結局そこからは互いに放さなかった、だが数回の質問をした後はその前ほど気まずくはなかった。


横に並び駅へと歩く。


一緒に階段を上る。


ホームで数分間電車を待つ。


車内で揺れる体、横に立つ彼女は少々不安げだ。混雑しているせいで彼女の手は吊革に届かない。いつもこの電車に乗る俺の記憶ではそろそろ揺れが再発する。


そこそこな揺れだった。満員のせいで一人が倒れ掛かると、その人を囲む数人が倒れ掛かり、それが連鎖を続ける。そのうち揺れの連鎖は彼女にも及んだ。


「ひゃあっ!」


小さな声ではあったが隣の俺には聞こえた。


倒れて顔を床に強打する妄想でもしたのか、彼女は俺の体にもたれ掛かり目をつぶっている。


目を開いた彼女は驚いた顔を赤く染めている。揺れによって周囲の人々が立っていた位置が微妙に変わり身動きが取れなくなったらしい。首の向きを変えることさえ難しい。
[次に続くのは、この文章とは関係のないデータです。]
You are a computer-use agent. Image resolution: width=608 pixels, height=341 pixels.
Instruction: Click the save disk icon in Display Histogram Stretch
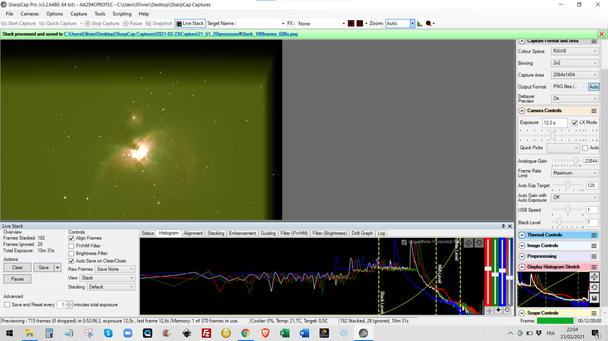coord(594,298)
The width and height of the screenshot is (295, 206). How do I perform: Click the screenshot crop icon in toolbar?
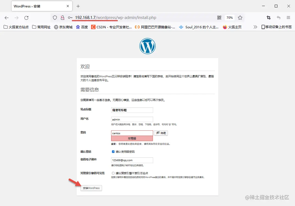(268, 17)
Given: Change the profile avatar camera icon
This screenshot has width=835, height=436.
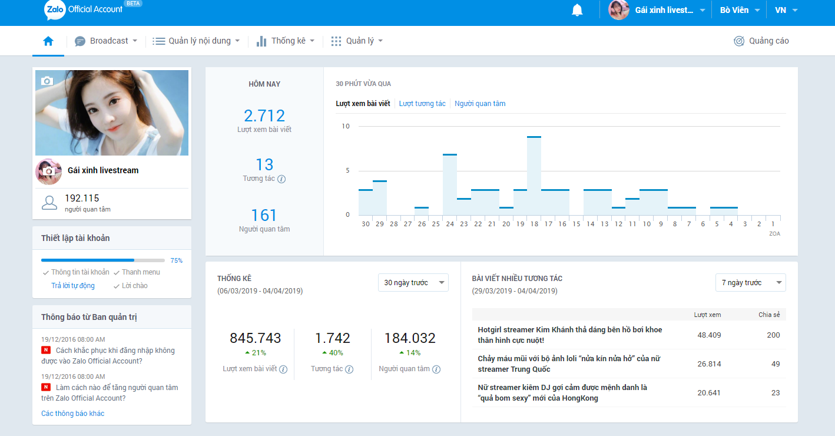Looking at the screenshot, I should click(48, 171).
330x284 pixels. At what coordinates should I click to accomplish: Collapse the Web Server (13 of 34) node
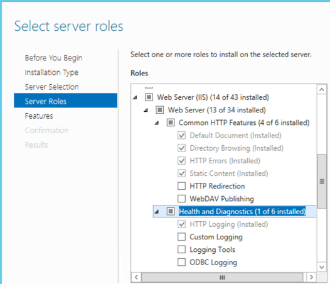click(x=146, y=110)
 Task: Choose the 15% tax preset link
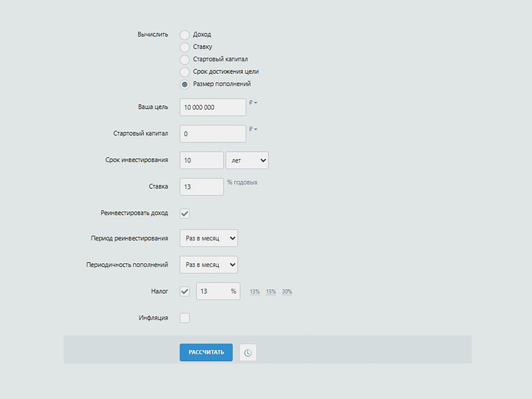point(271,292)
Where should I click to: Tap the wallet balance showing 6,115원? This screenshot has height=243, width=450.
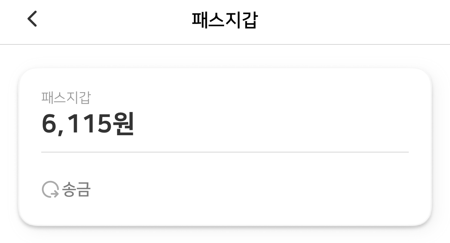[x=88, y=124]
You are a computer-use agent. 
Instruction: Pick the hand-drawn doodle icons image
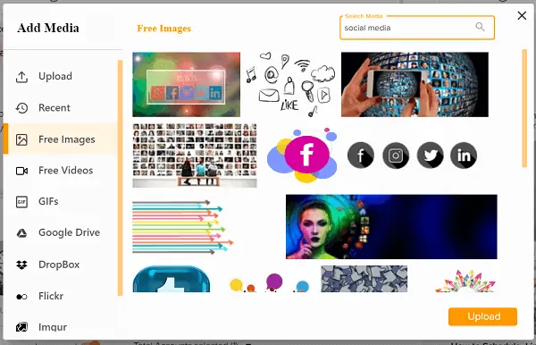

自然と顔が近くなる。成瀬は見つめ合いによって生まれる羞恥に耐えられなかったらしい。諦めて、目を瞑て、俺の胸元に顔をうずめた。


数分後駅に到着、扉の開閉音が鳴った。


「はぁ」まだ顔を少し赤らめた彼女はため息をつく。


そういえば彼女はここで降りてよかったのだろうか? 俺の家の最寄り駅ではある、だが彼女は……。まぁ隊長が用意した家なのだから俺の家に近くても何ら不思議はない、確かにここからなら例の高校までもそんなに遠くはない。


「大丈夫か? どこかで休んだり……」


「いっいえ、私は大丈夫です」


明らかに顔が赤いが本人が言うのだから、まぁと言うことにしておこう。


―― 藍沢家前 ——


「本当にここか?」


思わず聞いてしまった、目の前の状況を俺は飲み込めずにいる。


駅の改札を出て二人は家へと歩き出した、そのはずだった。だがどれだけ歩いても二人の道が異なることはなかった。


「念のためもう一度確認してみます」


「頼む」


スマホに表示されたマップの画面、座標や名前を入力すれば経路を示してくれる。彼女は隊長に言われた座標を再び入力し、画面に表示される回答を待った。


「どうしましょうか、ここで間違いないみたいです」


彼女は苦笑いしながらこちらを見ている。俺も今こんな顔をしているのだろうか……。


あの隊長はどうやら俺の家を賃貸物件として成瀬に提供したらしい。